- Goal: Continue the essay below on Harold Pettigrew's first year as President and CEO of Opportunity Finance Network, starting after its last sentence.

Harold Pettigrew, OFN President and CEO, along with OFN CEO members at the Hatchery food incubator in Chicago

We Are Made for This Moment

Harold Pettigrew, President and CEO, Opportunity Finance Network

Reflections on my first year as OFN President and CEO

Read time: 7 minutes

This month marks the first year of my journey as President and CEO of Opportunity Finance Network. I am so proud of what we have accomplished together and excited about the future of community development finance. 

I deeply appreciate the warm welcome extended by so many of you as I have traveled the country this last year. I am thankful to work with an outstanding team at OFN, and I am grateful to serve alongside so many outstanding members, partners, and investors in our shared work.  

The best parts of this year — the parts that inspire the deepest pride and excitement — are not about me. They’re about you.

- Data shown:
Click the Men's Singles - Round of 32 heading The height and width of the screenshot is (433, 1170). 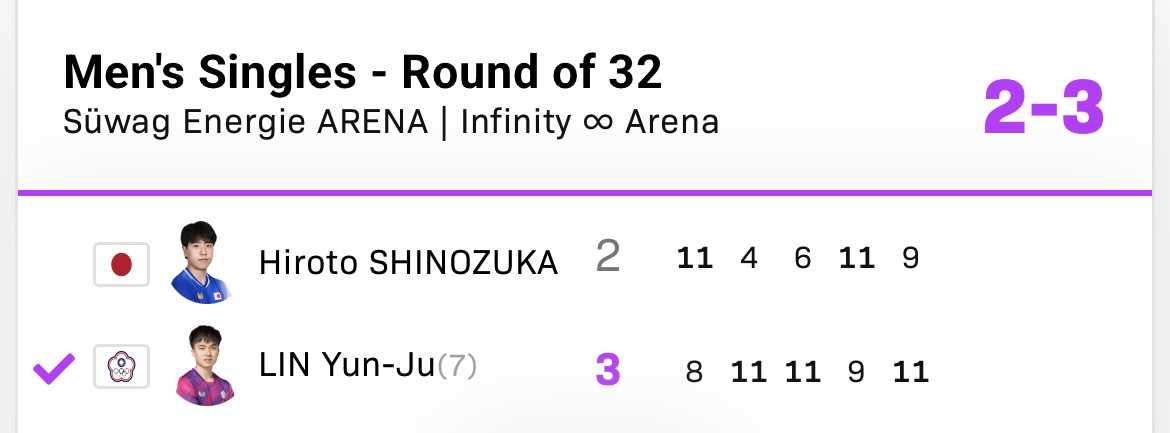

- Exercise answer:
In February, at our Southern Regional Meeting in Jackson, Mississippi, I met Executive Chef Nick Wallace and learned of his culinary journey to stardom, like being featured on television shows Top Chef and Chopped and being named to the list of Best Chefs in America, a journey that began with his two grandmothers sparking his love for culinary arts. But his entrepreneurial journey was supported by an OFN member. It’s fitting that Nick’s journey is literally animated by hope — he is a Hope Credit Union client and now Brand Ambassador, an example of Hope Credit Union’s 30 years of impact across the Deep South. 

Executive Chef Nick Wallace stands with a group of people in business suits in a commercial kitchen.

Last July, I had the opportunity to visit Minneapolis to see not only the important work of OFN members on the ground, but also the rebuilding taking place after the ignition of social unrest and protest in the wake of George Floyd’s murder in 2020. I saw the incredible work being done to support entrepreneurs along the city’s commercial corridors and real estate development projects like those led by the Latino Economic Development Center (LEDC).

LEDC is leveraging its financial strength and creativity to create a new food ecosystem, now influencing local real estate development because they, like so many OFN members, have come to the conclusion that our work is not just about financial capital but ultimately creating new opportunities in communities across the country. 

One letter can’t do justice to all the inspiring experiences, meetings, and conversations of this first year, but I thank you for welcoming me and for the commitment you bring to our work on behalf of the communities we serve.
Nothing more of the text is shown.